Mais elle avait clos la porte sur elle et poussé un verrou. Il dut descendre et longer les communs, ainsi que les autres, en quête d’un escalier qui le ramenât au premier étage.

Seul, le quatrième logement étant ouvert, il put monter. Mais le couloir était vide, et il lui fallut frapper à des portes, forcer des serrures, et s’introduire dans des chambres inoccupées, tandis que Waldemar, aussi ardent que lui à la poursuite, piquait les rideaux et les tentures avec la pointe de son sabre.

Des appels retentirent, qui venaient du rez-de-chaussée, vers l’aile droite. Ils s’élancèrent. C’était une des femmes d’officiers qui leur faisait signe, au bout du couloir, et qui raconta que la jeune fille était chez elle.

– Comment le savez-vous ? demanda Lupin.

– J’ai voulu entrer dans ma chambre. La porte était fermée, et j’ai entendu du bruit.

Lupin, en effet, ne put ouvrir.

– La fenêtre, s’écria-t-il, il doit y avoir une fenêtre.

On le conduisit dehors, et tout de suite, prenant le sabre du comte, d’un coup, il cassa les vitres.

Puis, soutenu par deux hommes, il s’accrocha au mur, passa le bras, tourna l’espagnolette et tomba dans la chambre.

Accroupie devant la cheminée, Isilda lui apparut au milieu des flammes.
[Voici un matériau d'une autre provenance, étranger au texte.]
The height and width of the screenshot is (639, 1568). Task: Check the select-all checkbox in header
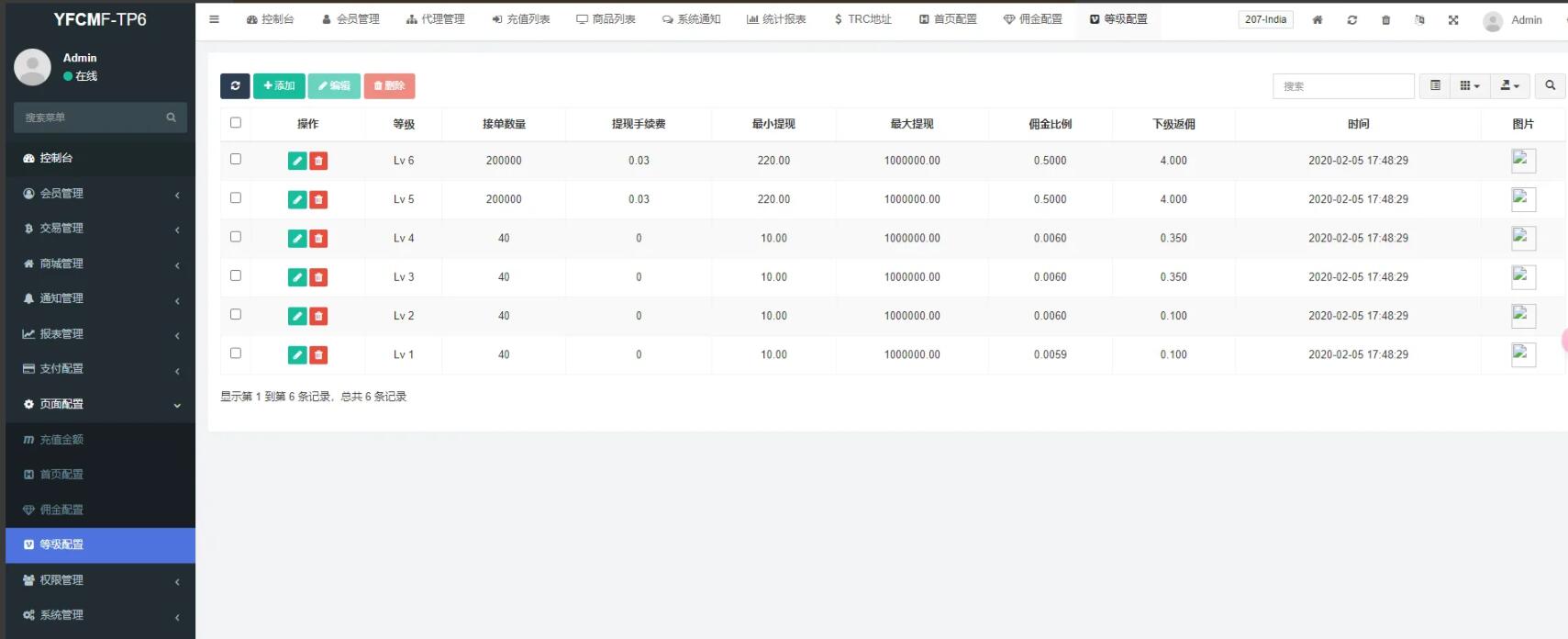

– Oh ! La misérable ! proféra Lupin, elle l’a jeté au feu ! Il la repoussa brutalement, voulut prendre le livre et se brûla les mains. Alors, à l’aide des pincettes, il l’attira hors du foyer et le recouvrit avec le tapis de la table pour étouffer les flammes.

Mais il était trop tard. Les pages du vieux manuscrit, toutes consumées, tombèrent en cendres.